An emulsion is a blend of two liquids that don’t normally stay bound together. Emulsified dressings are thick and cling to the leaves in your salad, because you've broken down the fat molecules. You do this by adding the oil to the rest of the dressing in a slow and steady stream whilst blending. You can either do this with a hand whisk or, if you're lazy like me, you can do it in a blender.

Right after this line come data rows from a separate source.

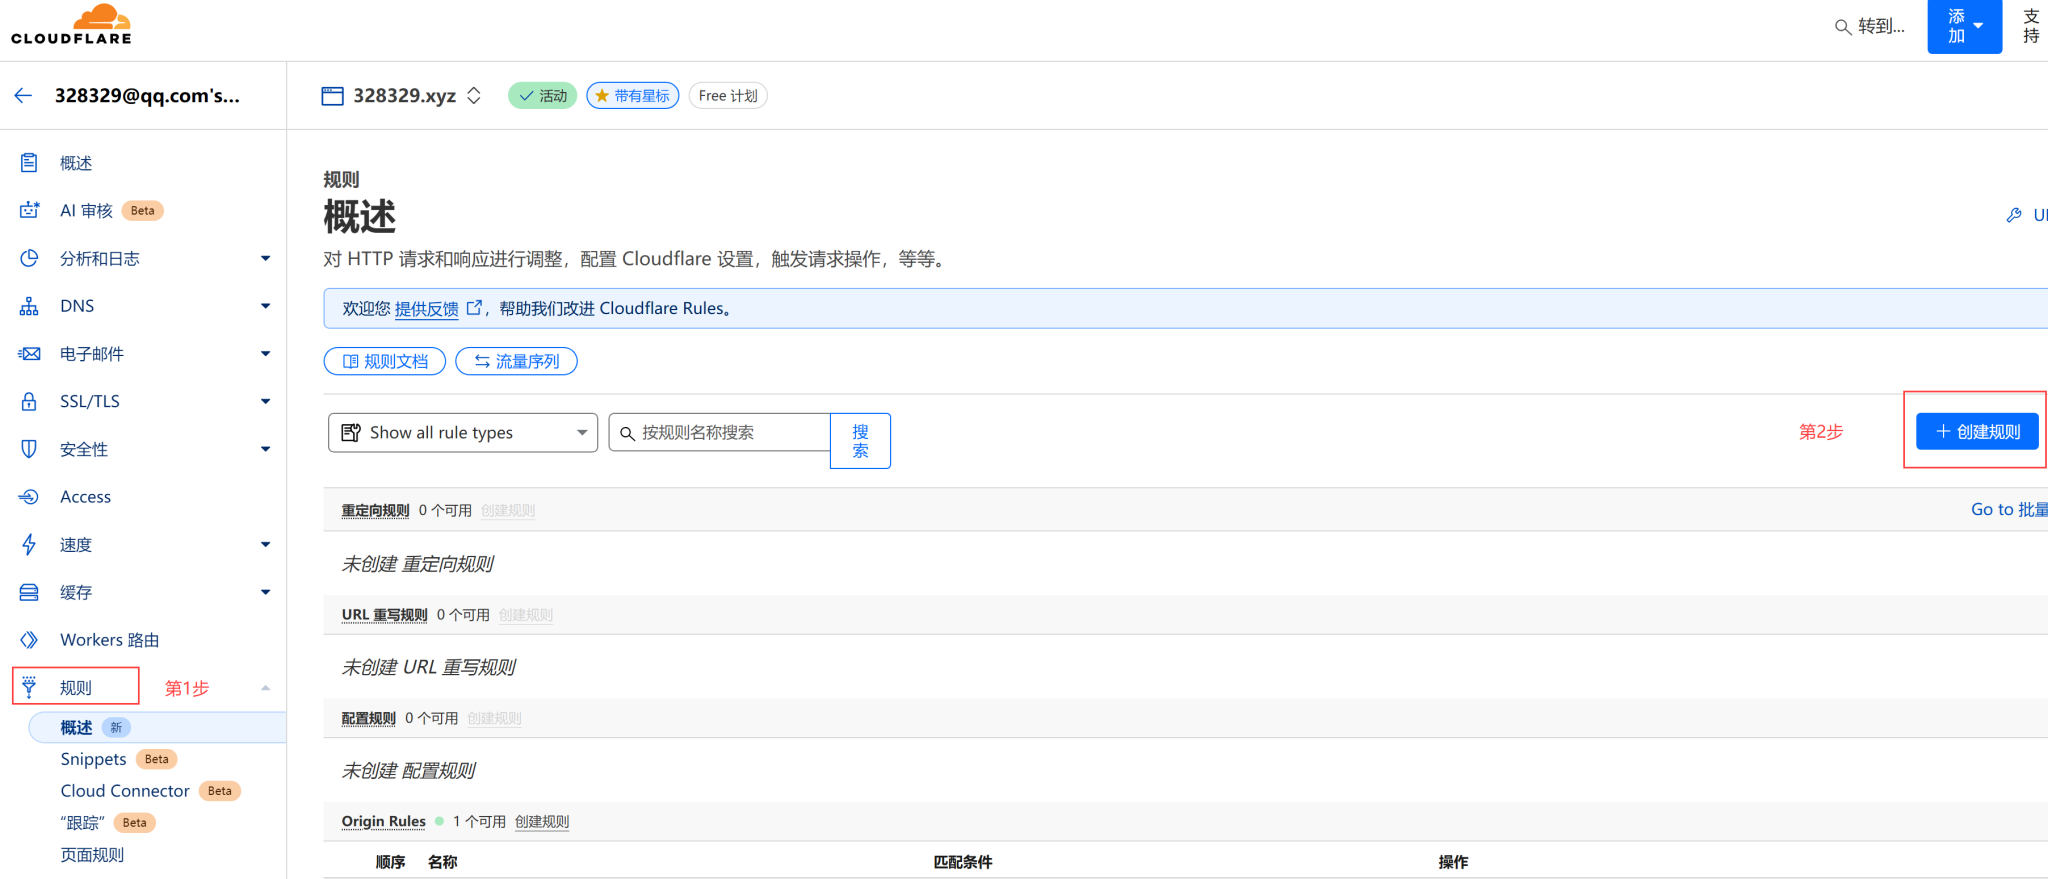Click the 安全性 shield icon
2048x879 pixels.
pos(29,449)
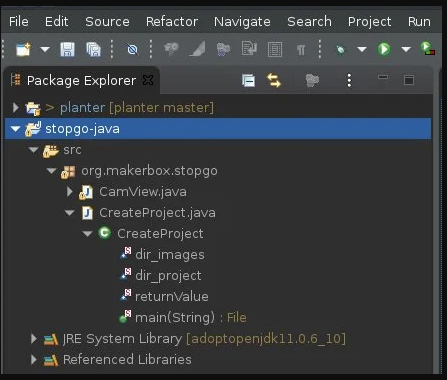This screenshot has height=380, width=447.
Task: Collapse the CreateProject.java tree node
Action: pos(69,213)
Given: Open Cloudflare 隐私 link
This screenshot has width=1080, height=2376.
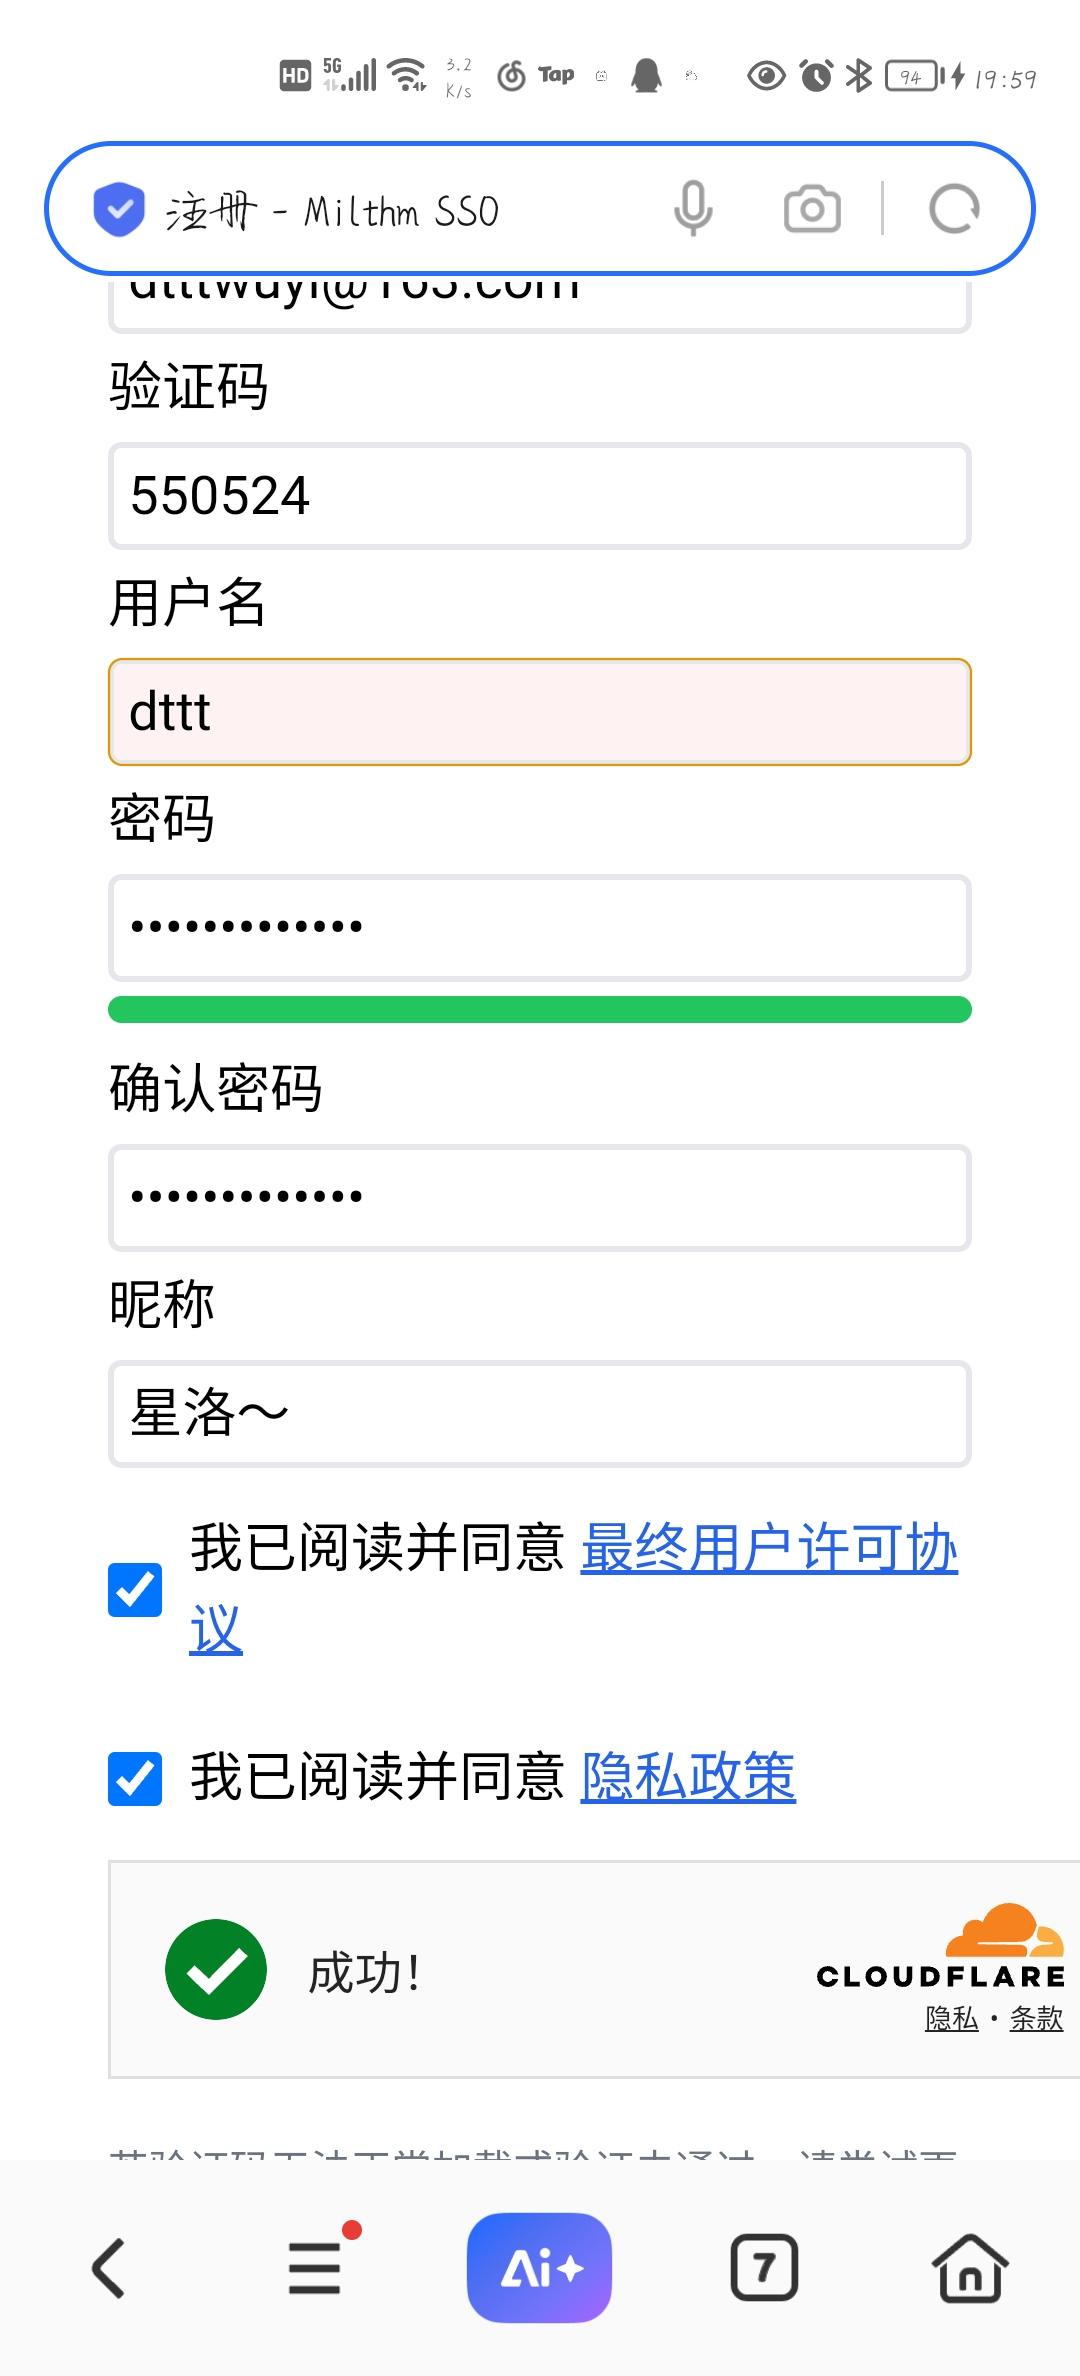Looking at the screenshot, I should point(951,2019).
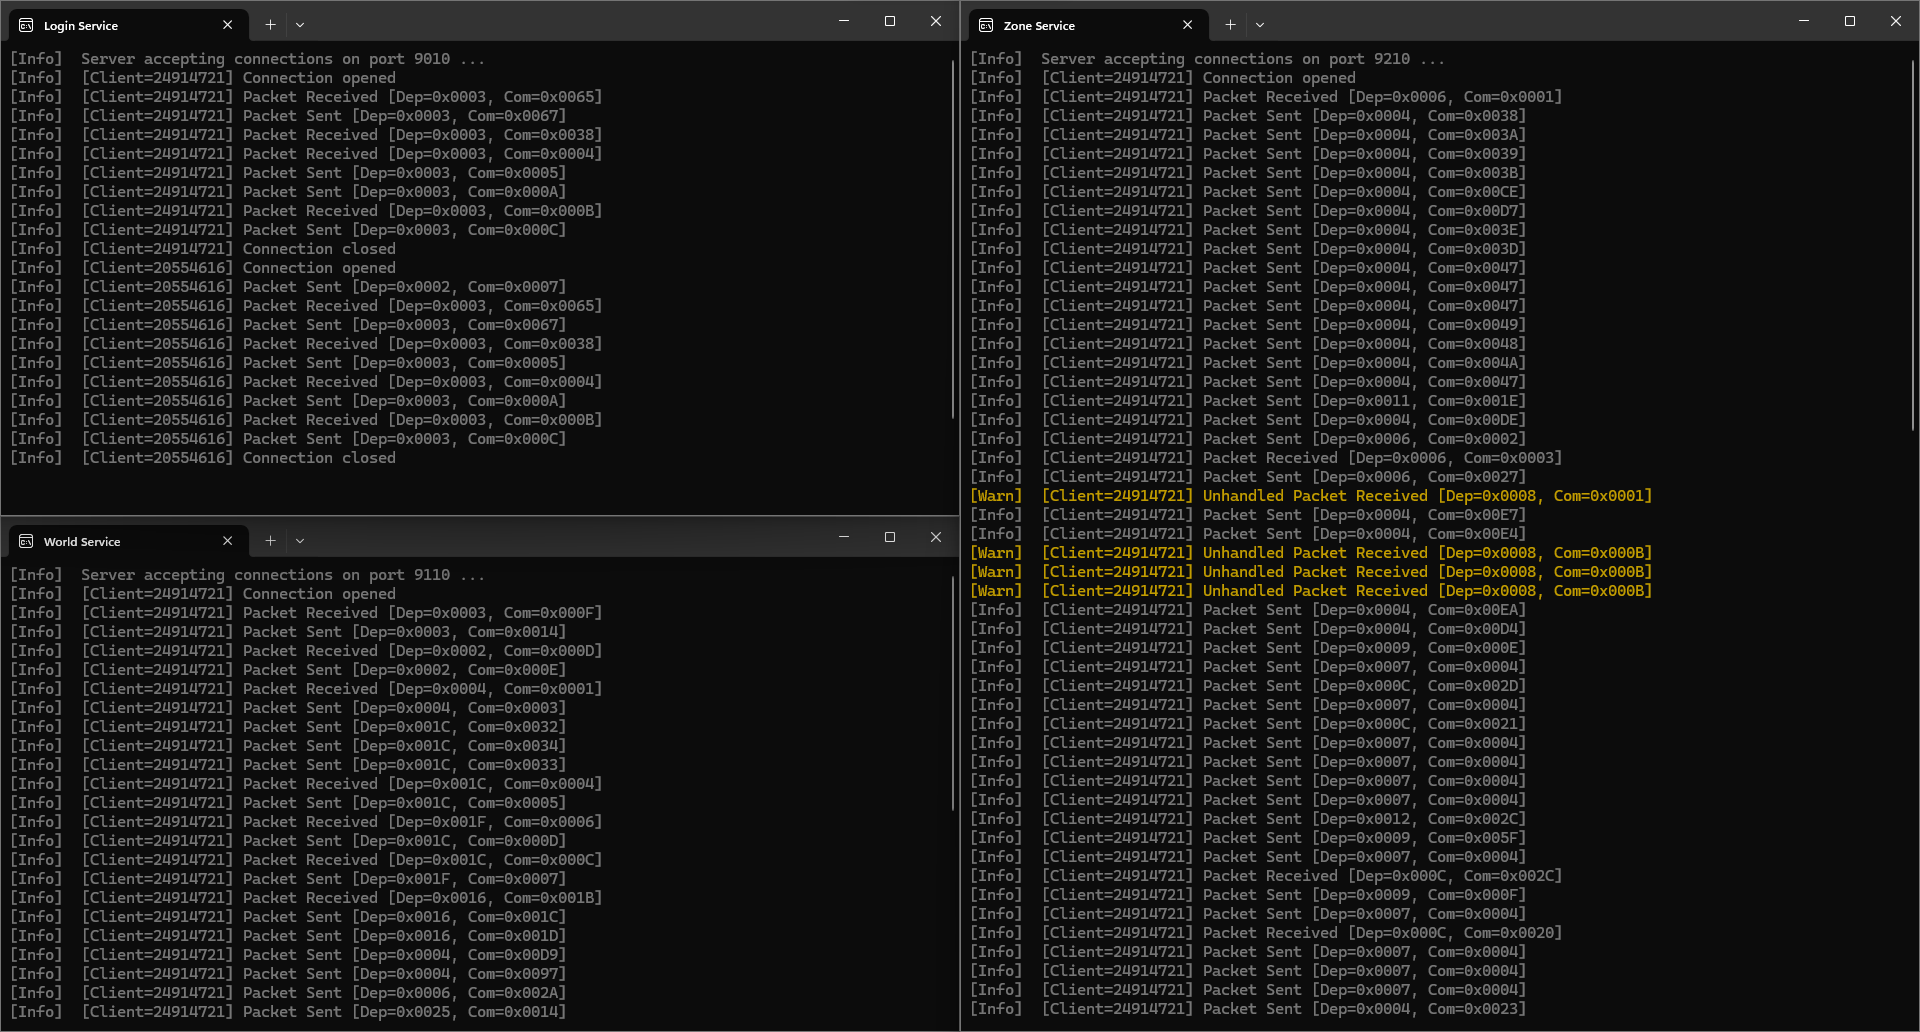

My trusty Salter Nutri Pro 1000 takes seconds to turn the ingredients into a lovely emulsified dressing. This ensures your dressing stays together without you having to add anything to it. If you're experimenting with dressings and find emulsifying it turns it a bit thick, you can simply thin it down with a little water, though do that a few drops at a time. It will suddenly 'go' when you least expect it.
Storing Homemade Dressing
Your emulsified dressing will happily sit in your fridge for a couple of weeks at least. I make a batch and pour it into a Squeezy Condiment Bottle. These bottles are inexpensive and are brilliant for all sorts of things.
They make it easy to drizzle the dressing over your salad, then pop it in the door of the fridge for next time. A quick shake of the bottle when you get it out of the fridge and you're ready to go. Plus you get to drizzle your dressing over your salad in the style of Masterchef. An added bonus, clearly.
This classic honey mustard combination is delicious. Raw honey is rich in enzymes, which is said to help break down salad greens and make them easier to digest. And I like to use a nice French Dijon Mustard for this, which is beautifully mild with just enough zing.
A nice variation is to use French Wholegrain Mustard which will add mustard seeds to your dressing. If you decide to go down the squeezy dressing bottle route, avoid using wholegrain mustard in this recipe as the seeds stick in the nozzle. Oh yes they do :)
Serving this lovely Honey and Mustard Dressing on a few fresh leaves in February reminds me that Spring is on the way.
Raw Honey and Mustard Dressing
A delicious salad dressing which is simple to make, with just the right amount of 'zing'.
- 2 tbsp Raw Honey
- 2 tbsp Dijon Mustard
- 2 tbsp Apple Cider Vinegar
- 5 tbsp Oil (Grapeseed, Virgin Olive, Virgin Rapeseed, whichever is your preference)
- 1 grind sea salt
- 1 grind black pepper
Put your honey, mustard, vinegar and seasonings into a blender, leaving the oil to one side. Blitz for a few seconds.
Whilst pulsing your blender, add the oil bit by bit until completely incorporated. This will only take seconds.
Pour into a bottle. Ready to serve immediately, or store in the fridge for a bit beforehand to allow it to chill.